─── MATERIAL SHOWN ───

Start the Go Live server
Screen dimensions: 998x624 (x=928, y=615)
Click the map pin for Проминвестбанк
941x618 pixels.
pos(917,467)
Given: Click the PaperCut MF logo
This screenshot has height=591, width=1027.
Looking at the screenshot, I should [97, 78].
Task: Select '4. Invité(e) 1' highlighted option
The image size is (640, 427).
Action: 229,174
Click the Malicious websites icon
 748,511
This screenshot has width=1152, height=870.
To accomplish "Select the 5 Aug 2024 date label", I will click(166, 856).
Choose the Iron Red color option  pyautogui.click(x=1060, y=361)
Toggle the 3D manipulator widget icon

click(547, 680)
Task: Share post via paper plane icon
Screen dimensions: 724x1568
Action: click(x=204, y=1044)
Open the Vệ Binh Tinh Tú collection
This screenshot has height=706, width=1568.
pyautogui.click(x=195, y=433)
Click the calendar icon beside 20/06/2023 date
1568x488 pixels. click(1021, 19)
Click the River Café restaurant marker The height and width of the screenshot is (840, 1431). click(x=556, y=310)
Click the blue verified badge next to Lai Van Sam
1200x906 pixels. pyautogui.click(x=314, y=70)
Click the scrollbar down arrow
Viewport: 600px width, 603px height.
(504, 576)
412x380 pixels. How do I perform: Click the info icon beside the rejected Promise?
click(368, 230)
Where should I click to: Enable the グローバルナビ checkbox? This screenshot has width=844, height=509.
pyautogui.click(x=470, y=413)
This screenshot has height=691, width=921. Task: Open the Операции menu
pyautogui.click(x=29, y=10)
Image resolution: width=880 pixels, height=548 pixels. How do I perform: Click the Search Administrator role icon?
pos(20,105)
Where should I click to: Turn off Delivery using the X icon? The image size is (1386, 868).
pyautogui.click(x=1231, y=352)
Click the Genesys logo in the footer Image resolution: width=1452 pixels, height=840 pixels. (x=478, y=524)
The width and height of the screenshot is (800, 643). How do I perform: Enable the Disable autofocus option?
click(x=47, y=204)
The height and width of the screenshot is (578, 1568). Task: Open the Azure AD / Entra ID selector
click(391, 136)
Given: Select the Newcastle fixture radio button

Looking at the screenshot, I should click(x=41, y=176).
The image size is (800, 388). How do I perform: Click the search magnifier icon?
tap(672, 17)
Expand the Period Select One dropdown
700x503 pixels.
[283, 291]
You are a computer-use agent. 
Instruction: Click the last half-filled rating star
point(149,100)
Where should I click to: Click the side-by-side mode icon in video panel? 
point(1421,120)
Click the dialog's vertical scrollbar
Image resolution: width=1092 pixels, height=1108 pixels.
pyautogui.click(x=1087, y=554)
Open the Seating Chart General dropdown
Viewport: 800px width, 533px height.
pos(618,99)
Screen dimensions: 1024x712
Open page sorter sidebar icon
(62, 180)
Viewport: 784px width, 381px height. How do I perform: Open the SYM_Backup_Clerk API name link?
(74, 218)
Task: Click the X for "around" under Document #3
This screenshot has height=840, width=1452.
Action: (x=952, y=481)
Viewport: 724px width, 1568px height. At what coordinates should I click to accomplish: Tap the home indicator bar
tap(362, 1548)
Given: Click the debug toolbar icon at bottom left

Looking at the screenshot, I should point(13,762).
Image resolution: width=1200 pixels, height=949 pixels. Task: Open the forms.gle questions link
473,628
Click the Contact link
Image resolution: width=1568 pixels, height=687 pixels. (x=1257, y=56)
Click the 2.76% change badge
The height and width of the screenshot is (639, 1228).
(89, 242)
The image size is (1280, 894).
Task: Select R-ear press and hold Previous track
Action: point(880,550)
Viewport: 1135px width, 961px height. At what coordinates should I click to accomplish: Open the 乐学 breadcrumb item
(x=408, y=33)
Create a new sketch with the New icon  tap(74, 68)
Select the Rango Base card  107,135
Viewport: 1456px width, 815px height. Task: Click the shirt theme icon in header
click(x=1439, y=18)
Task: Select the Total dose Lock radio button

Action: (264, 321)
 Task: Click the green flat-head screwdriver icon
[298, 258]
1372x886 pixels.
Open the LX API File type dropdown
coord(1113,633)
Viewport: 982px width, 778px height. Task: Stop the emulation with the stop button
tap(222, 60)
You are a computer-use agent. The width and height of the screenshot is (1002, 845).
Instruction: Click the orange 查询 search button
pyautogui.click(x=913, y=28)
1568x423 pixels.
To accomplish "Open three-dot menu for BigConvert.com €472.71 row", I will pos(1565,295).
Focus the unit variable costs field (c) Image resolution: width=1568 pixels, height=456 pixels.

───

• [PROBLEM REQUIREMENTS] Scan the entries above for the word "computer", then copy every line in which it occurs.

• [PROBLEM SOLUTION]
You are a computer-use agent. 
You are a computer-use agent. The width and height of the screenshot is (1002, 845).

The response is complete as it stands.